### EXCERPTED PASSAGE

(begin)

Before smartphones, I had a shoot planned for a multinational company in Germany. The crew and equipment arrived the day before, call sheet supplied by the producer. In the morning we got in our taxi and told the driver the address - he was surprised as that part of the city was residential. We arrived in plenty of time, but there was no sign of the client - or indeed an office. So, although we thought we’d planned well, a basic error in the postcode meant we had to drive back over to the other side of Munich in rush hour, and were embarassingly late setting up…
Of course you don’t have to plan your holiday minute by minute, but making arrangements does allow you to relax and actually enjoy it, knowing you’ve taken care of the organisational details. It’s the same with a video shoot.
So if you’re hiring a production company, have this as your pre-production checklist:
Just like your holiday, a budget is the first part of any production. It will inform how and what you can film, and enable you to fine tune your brief. And make sure it’s been signed off by the relevant budget-holder too…
I remember a few years back, being contacted by a large client in a rush who said they needed a two-man crew to do a shoot in the Midlands the next day. We dropped everything, got the equipment and crew together and set off at 5am the next morning. An hour and a half later, when we were half way up the M1, the client called to say there was an internal budget mismatch and the shoot had to be cancelled.

(end)

### WORK INSTRUCTIONS
1. According to the passage on planning a video shoot, what mistake forced the crew to drive back across Munich in rush hour?
2. Shorten the paragraph beginning "I remember a few years back" from the passage on planning a video shoot, keeping its main facts.
The records after this point are separate material from the passage on planning a video shoot.

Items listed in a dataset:
(begin)

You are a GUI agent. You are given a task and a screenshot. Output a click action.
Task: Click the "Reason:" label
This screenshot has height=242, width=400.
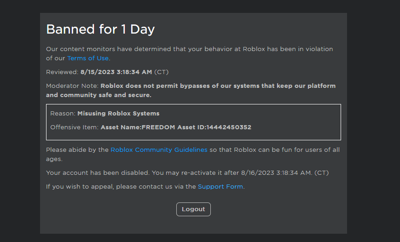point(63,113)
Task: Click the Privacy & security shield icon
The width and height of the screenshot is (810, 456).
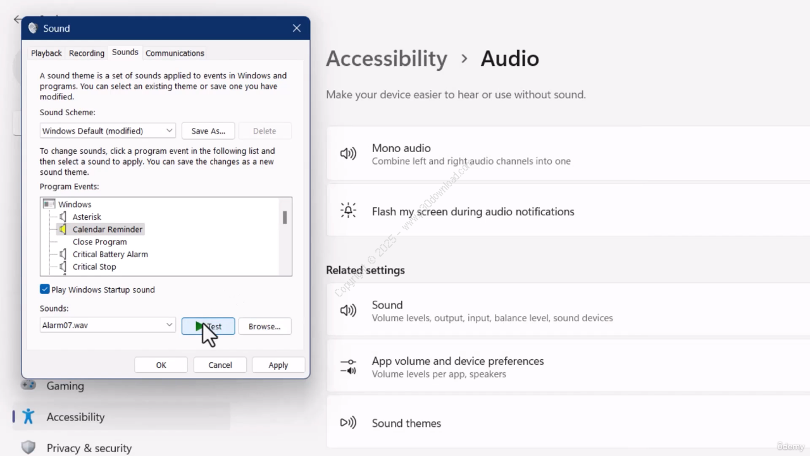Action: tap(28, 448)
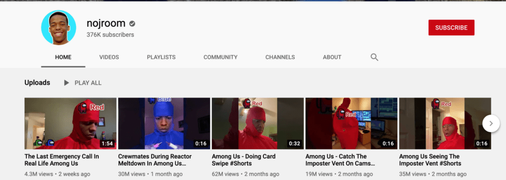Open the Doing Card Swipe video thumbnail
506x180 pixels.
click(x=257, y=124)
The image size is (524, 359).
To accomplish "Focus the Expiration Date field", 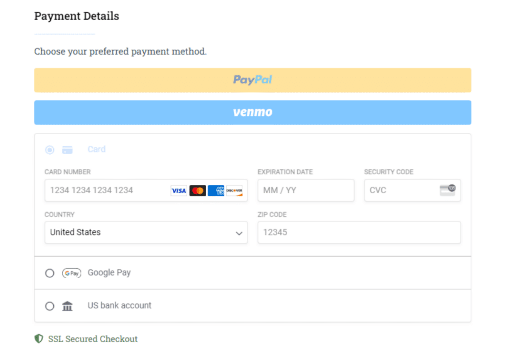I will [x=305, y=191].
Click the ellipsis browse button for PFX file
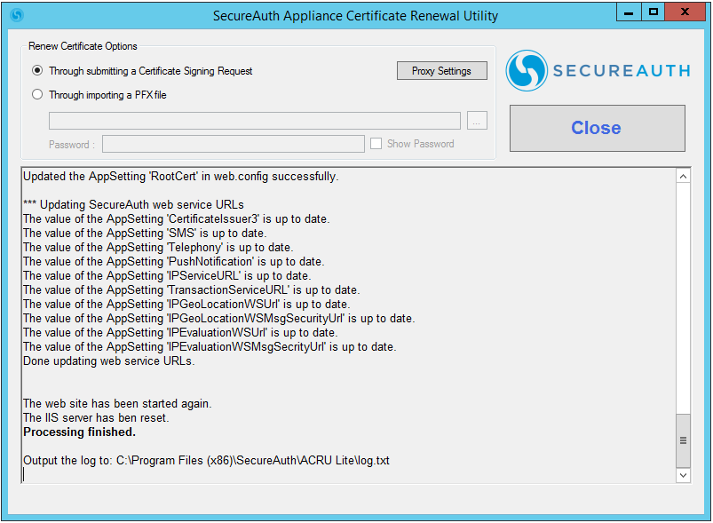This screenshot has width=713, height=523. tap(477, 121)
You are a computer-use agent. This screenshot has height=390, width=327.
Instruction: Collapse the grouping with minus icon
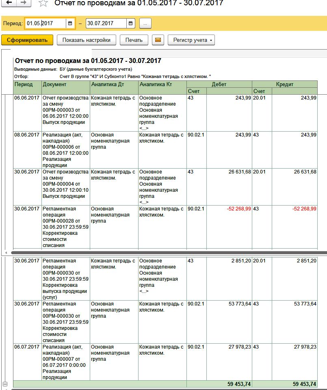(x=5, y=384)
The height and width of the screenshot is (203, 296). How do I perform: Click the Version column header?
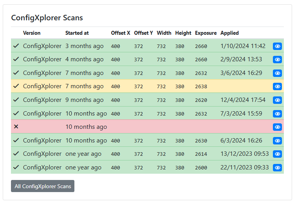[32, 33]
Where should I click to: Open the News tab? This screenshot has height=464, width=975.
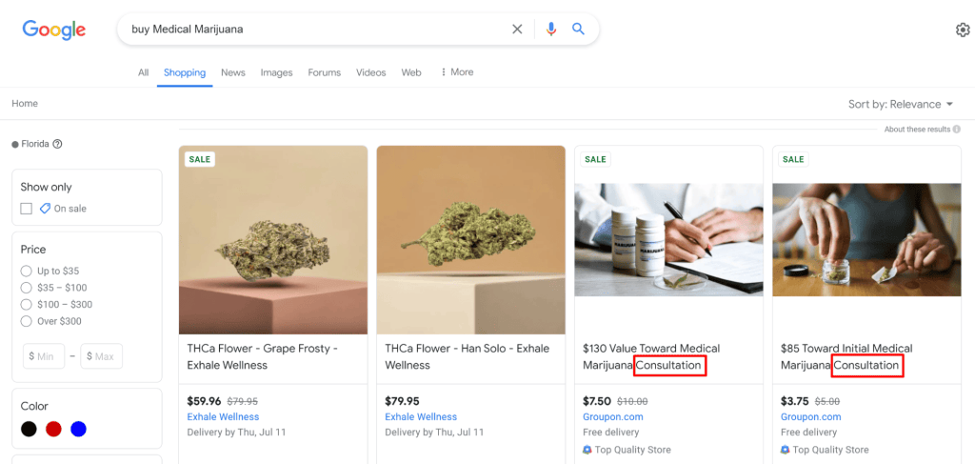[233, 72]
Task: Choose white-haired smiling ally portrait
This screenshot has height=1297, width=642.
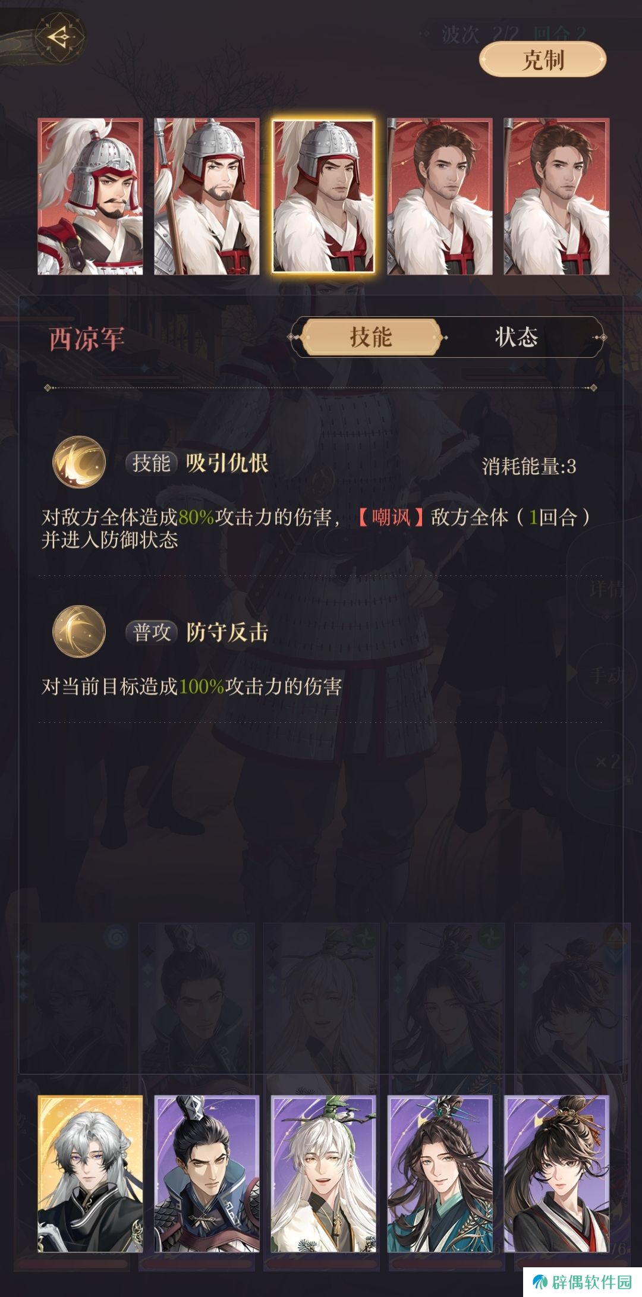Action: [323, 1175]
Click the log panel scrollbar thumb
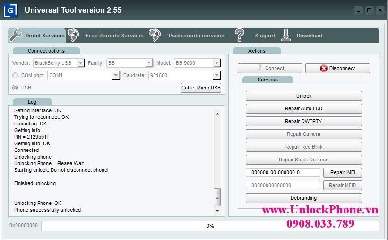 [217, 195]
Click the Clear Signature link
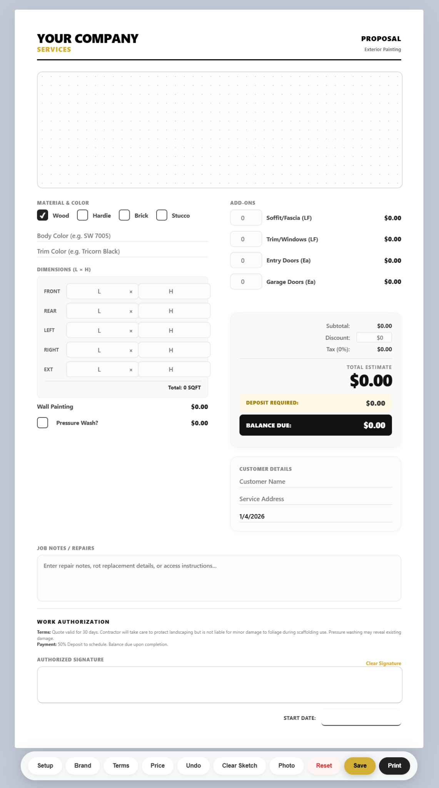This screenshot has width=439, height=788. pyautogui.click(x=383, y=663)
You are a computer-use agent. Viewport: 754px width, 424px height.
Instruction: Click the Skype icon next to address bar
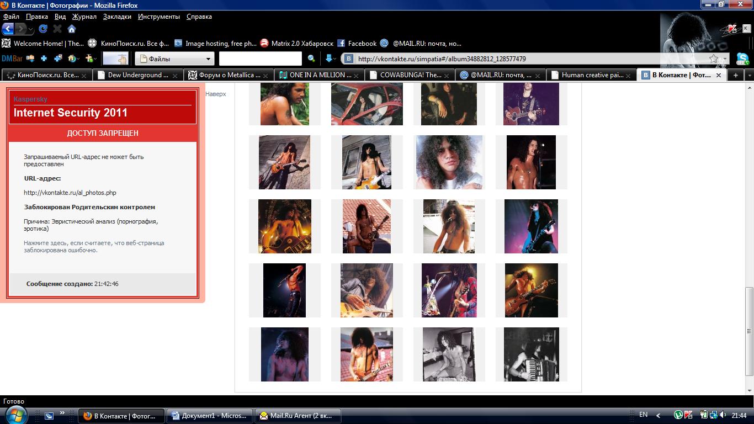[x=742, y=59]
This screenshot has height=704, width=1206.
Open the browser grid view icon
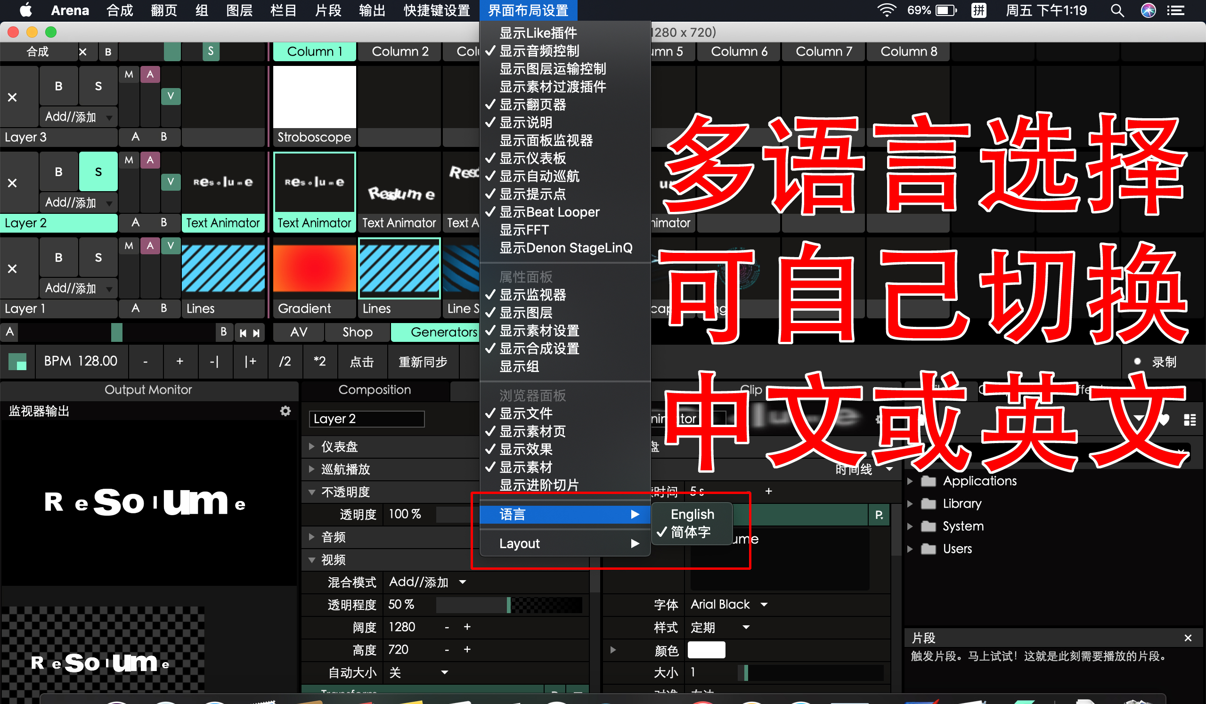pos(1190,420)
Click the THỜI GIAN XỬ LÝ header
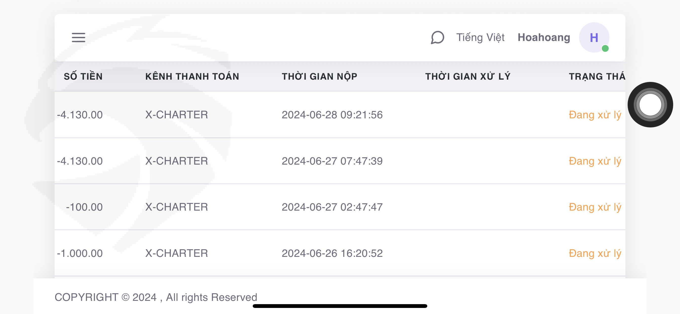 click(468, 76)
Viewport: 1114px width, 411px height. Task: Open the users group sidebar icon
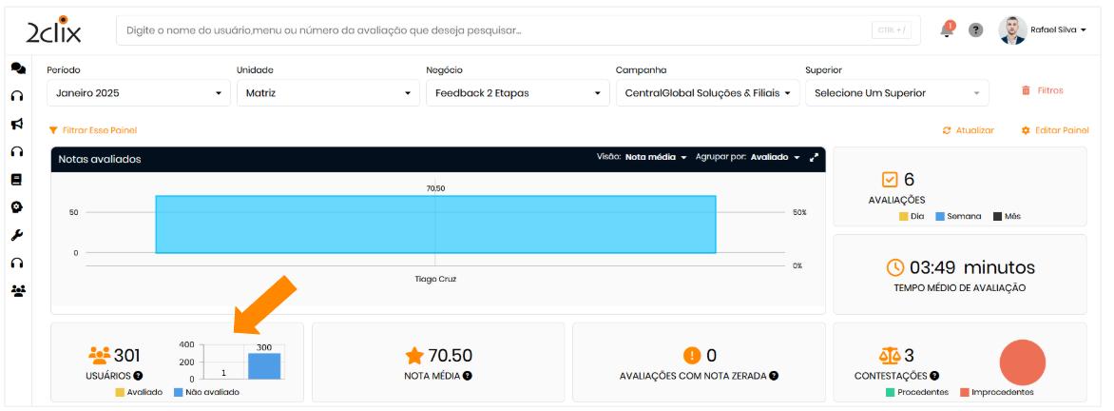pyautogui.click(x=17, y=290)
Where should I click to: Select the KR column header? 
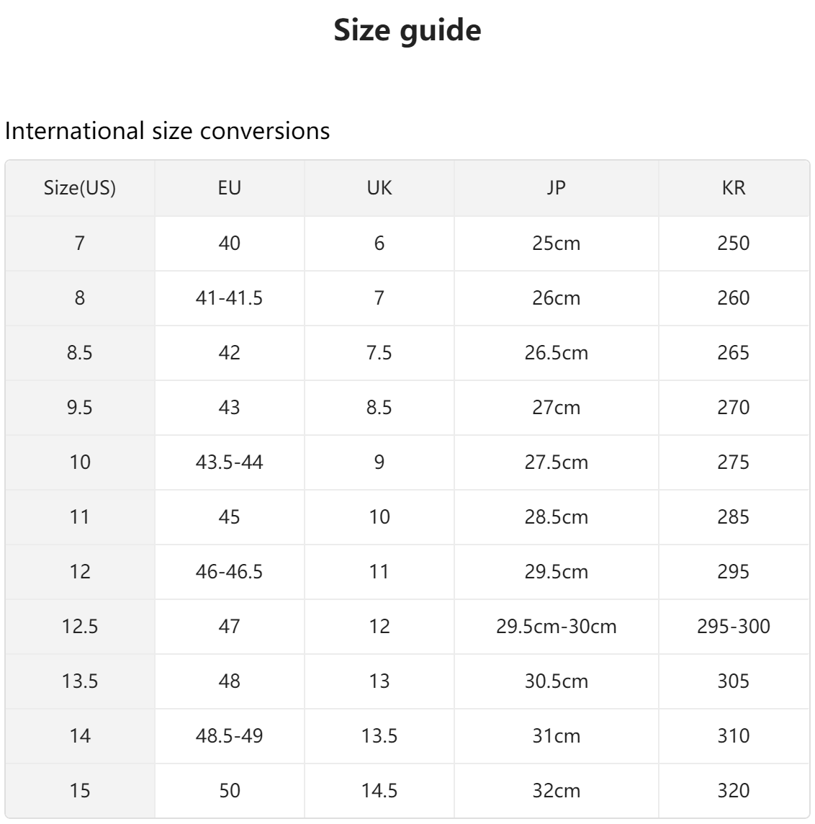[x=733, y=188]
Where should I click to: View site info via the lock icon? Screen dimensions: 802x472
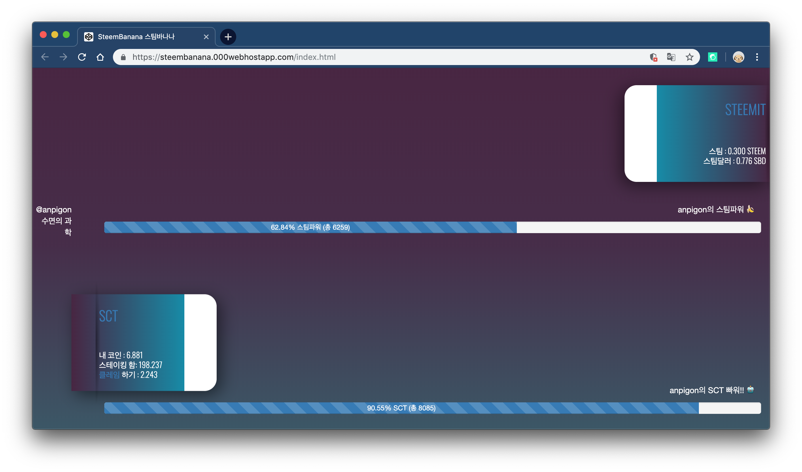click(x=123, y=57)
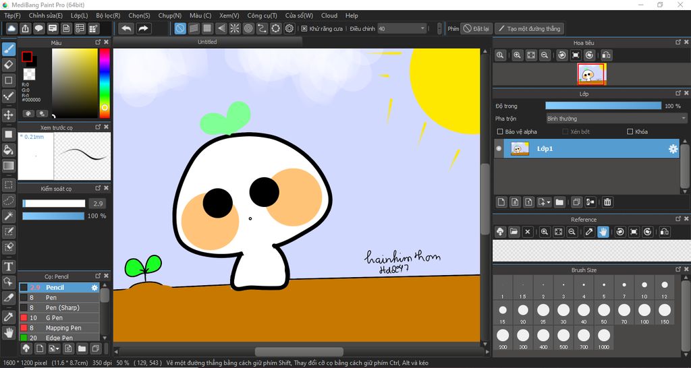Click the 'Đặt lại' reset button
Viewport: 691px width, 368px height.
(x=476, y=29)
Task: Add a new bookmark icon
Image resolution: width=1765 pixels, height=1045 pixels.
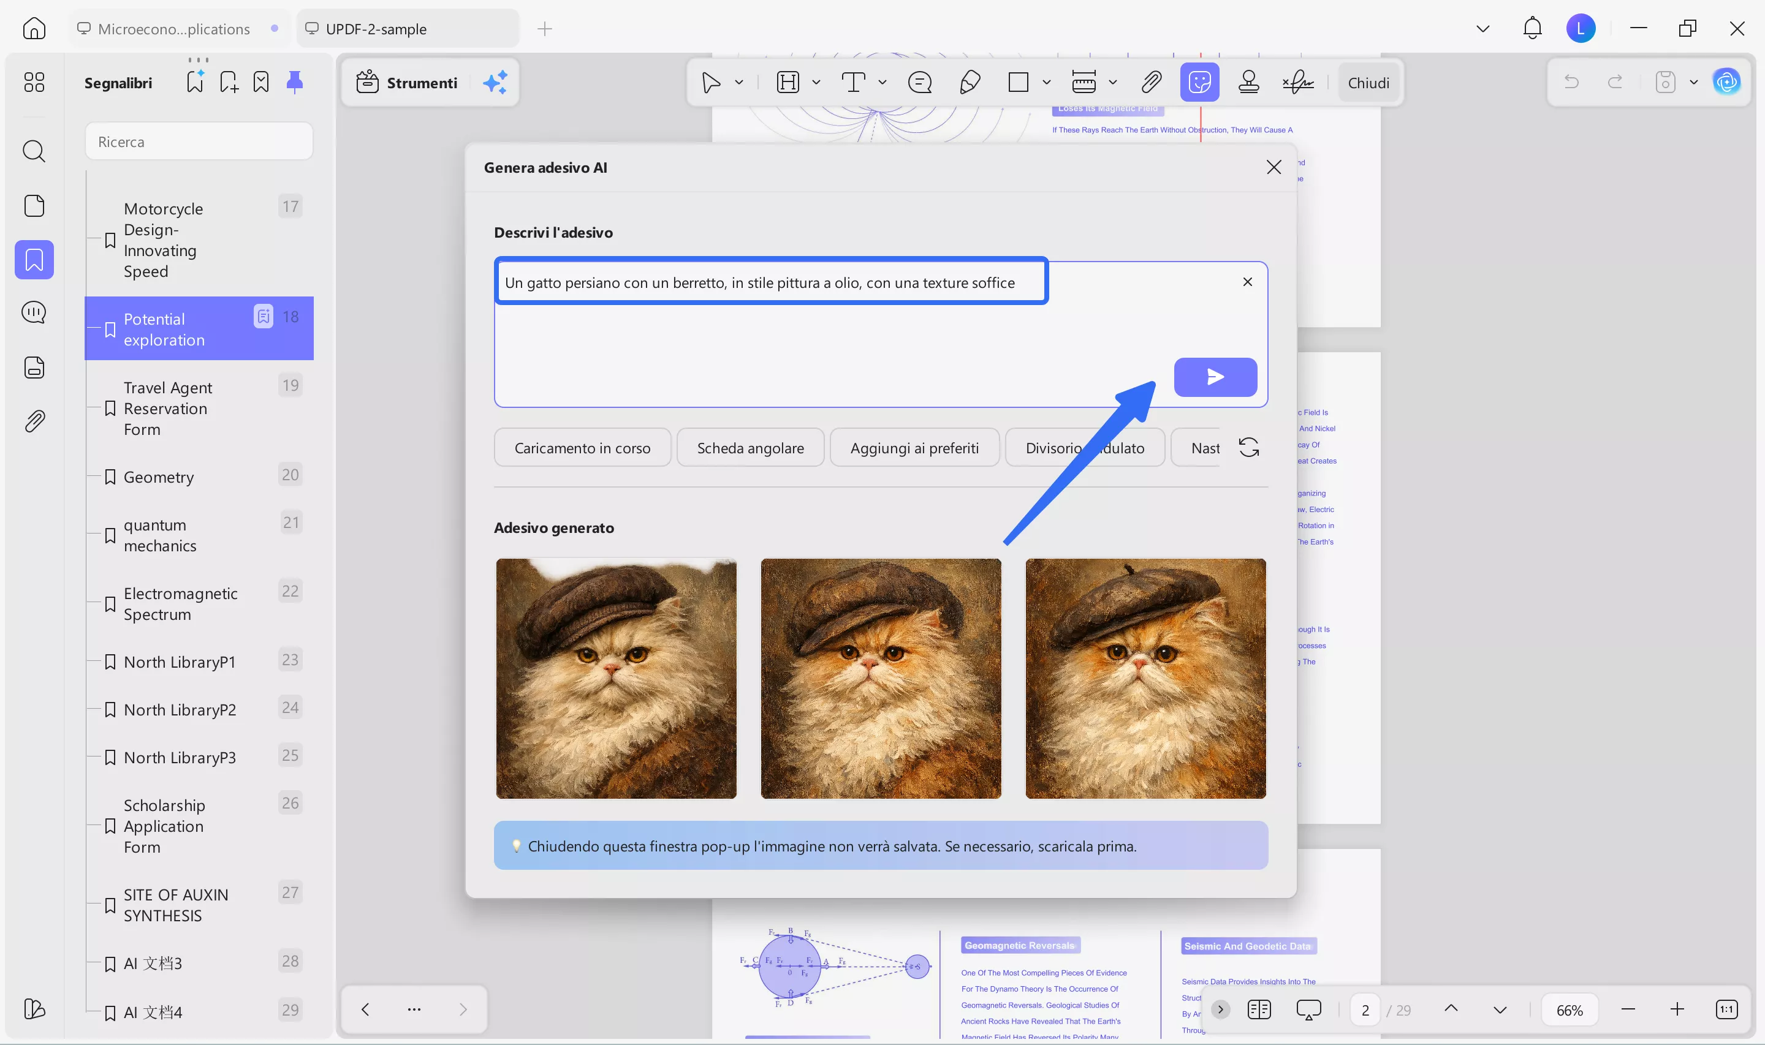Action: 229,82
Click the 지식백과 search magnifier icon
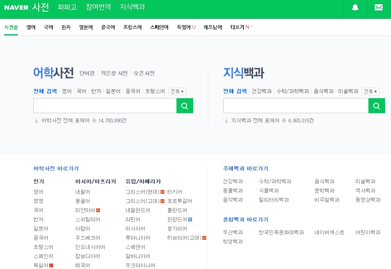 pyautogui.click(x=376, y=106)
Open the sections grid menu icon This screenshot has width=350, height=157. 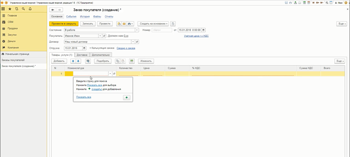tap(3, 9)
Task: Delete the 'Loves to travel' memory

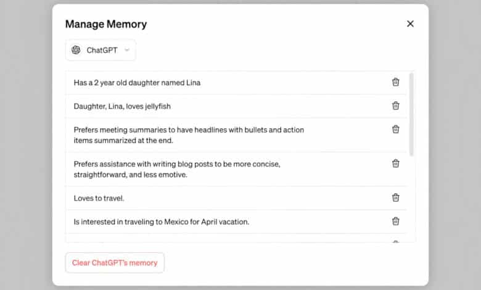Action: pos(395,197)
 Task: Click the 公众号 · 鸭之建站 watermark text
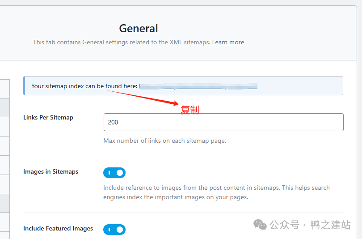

(end)

### THE RESULTS
1. A basic error in the postcode.

2. A large client urgently asked for a two-man crew to shoot in the Midlands the next day. The crew dropped everything and left at 5am. An hour and a half later, halfway up the M1, the client called to cancel the shoot because of an internal budget mismatch.